Hampton University Marching Force left without proper seating accommodations at Howard game

Morgan Harris | Staff Writer 

 (Photo Courtesy of Facebook user Thomas L. Jones Jr.)

Dr. Thomas L. Jones Jr., Director of Bands at Hampton University, arrived at Audi Field with The Marching Force expecting a friendly battle with Howard’s band as part of the first annual “Truth and Service Classic.”

To his dismay, it was the complete opposite.

“Many of our students were left standing in the concourse for 20 to 30 minutes, with many being left in the sun for 20 to 30 minutes after performing the halftime show,” Jones said.

Touchdown after touchdown, Hampton racked up points on the scoreboard in a 48-32 victory. But there was no band to sing the celebratory praise at the end of each touchdown. In addition, Jones shared that the team was not provided access to water or ice during the game. 

Howard University was responsible for providing proper seating accommodations to Hampton’s Marching Force as the host school. They assigned Hampton’s band to be seated in a standing-room-only section with a railing that restricted movement for the majority of the band’s auxiliary and instrumental sections, according to Jones.

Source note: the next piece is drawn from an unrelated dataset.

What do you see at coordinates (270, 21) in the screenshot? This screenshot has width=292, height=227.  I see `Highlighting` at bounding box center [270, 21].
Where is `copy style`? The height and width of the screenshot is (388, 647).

Howard’s Showtime Marching Band was seated in a section on the opposite side of the stadium, leaving many, such as TV One journalist Roland Martin, with the impression that Hampton’s band was a no-show. He made jabs at Hampton on social media, confusing fans.

He posted a side-by-side picture of an empty section and Howard’s band section.

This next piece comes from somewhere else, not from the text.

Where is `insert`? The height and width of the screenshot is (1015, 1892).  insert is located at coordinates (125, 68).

“Unless the @_hamptonu band is gonna march in as a surprise, there won’t be a halftime battle of the bands. Folks here are greatly disappointed there won’t be a battle with @howard1867. What’s up with that, Hampton?! This is the big game!!!” Martin captioned the photo.

Hampton’s band staff said that they did not know their seating arrangements would be in the standing-room-only area of the stadium.

“Our staff was largely left out of the logistics planning, and several representatives from Howard and their band conducted a walk-through of the facilities prior to the game,” Jones said.

The band had no other option but to seek other seating arrangements.

“Despite our challenges, our Pirate fans were gracious enough to move to a different section to allow our band to be seated in an adequate location,” Jones said.

The band members said the situation was unprofessional, and the issue could have been easily avoided with better communication from both parties.

“It could’ve been better organized, and Howard should take responsibility since they were the hosts,”said Sahara Chapman, a member of Hampton’s Marching Force. “Even if the circumstances had changed, they should’ve notified us so we could’ve been better prepared.” 

To clear the air, Jones penned one final message to spectators.

“The lack of adequate seating set off a chain of events that left us in a challenging situation,” he said. “However, once the seating issue was resolved, we were successfully able to tend to all other matters, thus ensuring a quality game-time experience for our fans during the time that we were there.”

The Hampton University Marching Force will  next appear on the field October 2 at Armstrong Stadium for the Battle for the Bay with Norfolk State University.